The inaugural harvest of genetically modified salmon has finally begun after the pandemic delayed the sale of the first such altered animal to be cleared for human consumption in the United States, company officials said.
Several tons of salmon, engineered by biotech company AquaBounty Technologies Inc., are now headed to restaurants and away-from-home dining services — where labeling as genetically engineered is not required — in the Midwest and along the East Coast, company CEO Sylvia Wulf said.
Thus far, the only customer to announce it is selling the salmon is Samuels and Son Seafood, a Philadelphia-based seafood distributor.
AquaBounty has raised its faster-growing salmon at an indoor aquaculture farm in Albany, Indiana. The fish are genetically modified to grow twice as fast as wild salmon, reaching market size — 8 to 12 pounds — in 18 months rather than 36.
The Massachusetts-based company originally planned to harvest the fish in late 2020. Wulf attributed delays to reduced demand and market price for Atlantic salmon spurred by the pandemic.
“The impact of COVID caused us to rethink our initial timeline ... no one was looking for more salmon then,” she said. “We’re very excited about it now. We’ve timed the harvest with the recovery of the economy, and we know that demand is going to continue to increase.”
Although finally making its way to dinner plates, the genetically modified fish has been met by pushback from environmental advocates for years.
The international food service company Aramark in January announced its commitment to not sell such salmon, citing environmental concerns and potential impacts on Indigenous communities that harvest wild salmon.
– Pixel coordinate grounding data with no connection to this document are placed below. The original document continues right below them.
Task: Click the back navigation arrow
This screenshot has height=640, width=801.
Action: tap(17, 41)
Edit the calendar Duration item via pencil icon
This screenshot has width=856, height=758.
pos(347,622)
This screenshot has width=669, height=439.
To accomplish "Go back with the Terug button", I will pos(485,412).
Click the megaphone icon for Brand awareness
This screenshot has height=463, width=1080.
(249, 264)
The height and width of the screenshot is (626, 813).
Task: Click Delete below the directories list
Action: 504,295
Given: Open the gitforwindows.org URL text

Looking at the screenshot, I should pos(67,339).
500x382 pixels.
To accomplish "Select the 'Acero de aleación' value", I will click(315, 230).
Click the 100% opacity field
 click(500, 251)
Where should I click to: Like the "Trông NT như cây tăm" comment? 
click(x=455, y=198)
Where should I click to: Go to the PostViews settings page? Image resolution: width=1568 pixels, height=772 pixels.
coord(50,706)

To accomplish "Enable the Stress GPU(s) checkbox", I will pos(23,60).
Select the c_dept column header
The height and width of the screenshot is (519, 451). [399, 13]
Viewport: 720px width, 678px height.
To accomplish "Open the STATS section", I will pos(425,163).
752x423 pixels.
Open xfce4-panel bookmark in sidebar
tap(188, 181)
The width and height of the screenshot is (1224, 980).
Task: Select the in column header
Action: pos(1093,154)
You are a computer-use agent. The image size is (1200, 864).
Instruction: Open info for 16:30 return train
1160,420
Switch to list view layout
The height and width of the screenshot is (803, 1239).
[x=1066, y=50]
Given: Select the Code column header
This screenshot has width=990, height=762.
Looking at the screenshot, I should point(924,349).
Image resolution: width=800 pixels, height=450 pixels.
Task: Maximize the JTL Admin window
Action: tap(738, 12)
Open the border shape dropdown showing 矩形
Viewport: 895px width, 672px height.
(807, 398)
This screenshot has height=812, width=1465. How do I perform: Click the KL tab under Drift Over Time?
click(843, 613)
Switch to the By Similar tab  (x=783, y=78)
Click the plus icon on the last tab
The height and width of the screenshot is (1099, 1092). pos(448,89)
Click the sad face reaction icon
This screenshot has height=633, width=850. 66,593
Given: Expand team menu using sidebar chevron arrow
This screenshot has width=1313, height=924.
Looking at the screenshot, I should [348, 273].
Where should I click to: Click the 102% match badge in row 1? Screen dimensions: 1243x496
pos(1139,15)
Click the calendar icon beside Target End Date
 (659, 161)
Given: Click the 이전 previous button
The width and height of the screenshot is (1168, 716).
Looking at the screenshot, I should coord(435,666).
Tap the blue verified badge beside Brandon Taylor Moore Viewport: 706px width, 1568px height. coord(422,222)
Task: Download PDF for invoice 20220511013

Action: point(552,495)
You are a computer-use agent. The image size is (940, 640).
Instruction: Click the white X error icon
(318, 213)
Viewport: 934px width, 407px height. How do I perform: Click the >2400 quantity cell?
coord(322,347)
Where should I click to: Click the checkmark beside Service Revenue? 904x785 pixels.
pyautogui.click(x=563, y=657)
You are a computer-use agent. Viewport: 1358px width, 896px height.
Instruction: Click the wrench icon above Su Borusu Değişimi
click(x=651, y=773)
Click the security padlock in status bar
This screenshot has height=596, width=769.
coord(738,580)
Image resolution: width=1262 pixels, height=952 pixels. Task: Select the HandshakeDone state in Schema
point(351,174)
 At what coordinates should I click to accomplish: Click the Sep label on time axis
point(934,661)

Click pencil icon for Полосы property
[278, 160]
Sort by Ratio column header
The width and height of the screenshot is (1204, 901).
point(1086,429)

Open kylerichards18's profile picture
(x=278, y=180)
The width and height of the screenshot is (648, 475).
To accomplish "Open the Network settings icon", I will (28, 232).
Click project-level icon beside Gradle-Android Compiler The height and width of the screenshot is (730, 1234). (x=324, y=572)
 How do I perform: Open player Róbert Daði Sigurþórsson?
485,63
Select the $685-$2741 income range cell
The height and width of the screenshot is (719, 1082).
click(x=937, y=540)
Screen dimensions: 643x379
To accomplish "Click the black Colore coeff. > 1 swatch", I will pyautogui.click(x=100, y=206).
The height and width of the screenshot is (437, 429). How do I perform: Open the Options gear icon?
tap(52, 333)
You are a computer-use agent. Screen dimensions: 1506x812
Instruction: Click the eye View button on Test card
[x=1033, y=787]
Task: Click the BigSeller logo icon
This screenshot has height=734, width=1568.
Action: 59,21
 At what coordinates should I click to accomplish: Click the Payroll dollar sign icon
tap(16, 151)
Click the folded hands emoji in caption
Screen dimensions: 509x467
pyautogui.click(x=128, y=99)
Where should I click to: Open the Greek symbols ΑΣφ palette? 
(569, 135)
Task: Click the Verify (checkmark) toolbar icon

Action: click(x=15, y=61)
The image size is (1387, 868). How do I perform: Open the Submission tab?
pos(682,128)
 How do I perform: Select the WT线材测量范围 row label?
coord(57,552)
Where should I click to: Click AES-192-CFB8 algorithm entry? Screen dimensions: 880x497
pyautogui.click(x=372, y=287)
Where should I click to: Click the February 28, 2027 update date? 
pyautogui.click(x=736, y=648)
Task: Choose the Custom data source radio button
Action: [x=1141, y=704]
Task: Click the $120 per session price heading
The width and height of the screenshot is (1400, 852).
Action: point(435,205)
The announcement followed similar ones by other major food service companies — Compass Group and Sodexo — and many large U.S. grocery retailers, seafood companies and restaurants. Costco, Kroger, Walmart and Whole Foods maintain that they don’t sell genetically modified or cloned salmon and would need to label them as such.
The boycott against AquaBounty salmon has largely come from activists with the Block Corporate Salmon campaign, which aims to protect wild salmon and preserve Indigenous rights to practice sustainable fishing.
“Genetically engineered salmon is a huge threat to any vision of a healthy food system. People need ways to connect with the food they’re eating, so they know where it’s coming from,” said Jon Russell, a member of the campaign and a food justice organizer with Northwest Atlantic Marine Alliance. “These fish are so new — and there’s such a loud group of people who oppose it. That’s a huge red flag to consumers.”
Wulf said she’s confident there’s an appetite for the fish.
“Most of the salmon in this country is imported, and during the pandemic, we couldn’t get products into the market,” Wulf said. “So, having a domestic source of supply that isn’t seasonal like wild salmon and that is produced in a highly controlled, bio-secure environment is increasingly important to consumers.”
AquaBounty markets the salmon as disease- and antibiotic-free, saying its product comes with a reduced carbon footprint and none of the risk of polluting marine ecosystems like traditional sea-cage farming carries.
Despite their rapid growth, the genetically modified salmon require less food than most farmed Atlantic salmon, the company says. Biofiltration units keep water in the Indiana facility’s many 70,000-gallon tanks clean, making fish less likely to get sick or require antibiotics.
The FDA approved the AquAdvantage Salmon as “safe and effective” in 2015. It was the only genetically modified animal approved for human consumption until federal regulators approved a genetically modified pig for food and medical products in December.
In 2018, the federal agency greenlit AquaBounty’s Indiana facility, which is raising roughly 450 tons of salmon from eggs imported from Canada but is capable of raising more than twice that amount.
But in a shifting domestic market that increasingly values origin, health and sustainability, and wild over farmed seafood, others have a different view of the salmon, which some critics have nicknamed “Frankenfish.”
Part of the domestic pushback revolves around how the engineered fish is to be labeled under FDA guidelines. Salmon fishermen, fish farmers, wholesalers and other stakeholders want clear labeling practices to ensure that customers know they’re purchasing an engineered product.
USDA labeling law directs companies to disclose genetically modified ingredients in food through use of a QR code, an on-package display of text or a designated symbol. Mandatory compliance with that regulation takes full effect in January, but the rules don’t apply to restaurants or food services.
Wulf said the company is committed to using “genetically engineered” labeling when its fish are sold in grocery stores in coming months.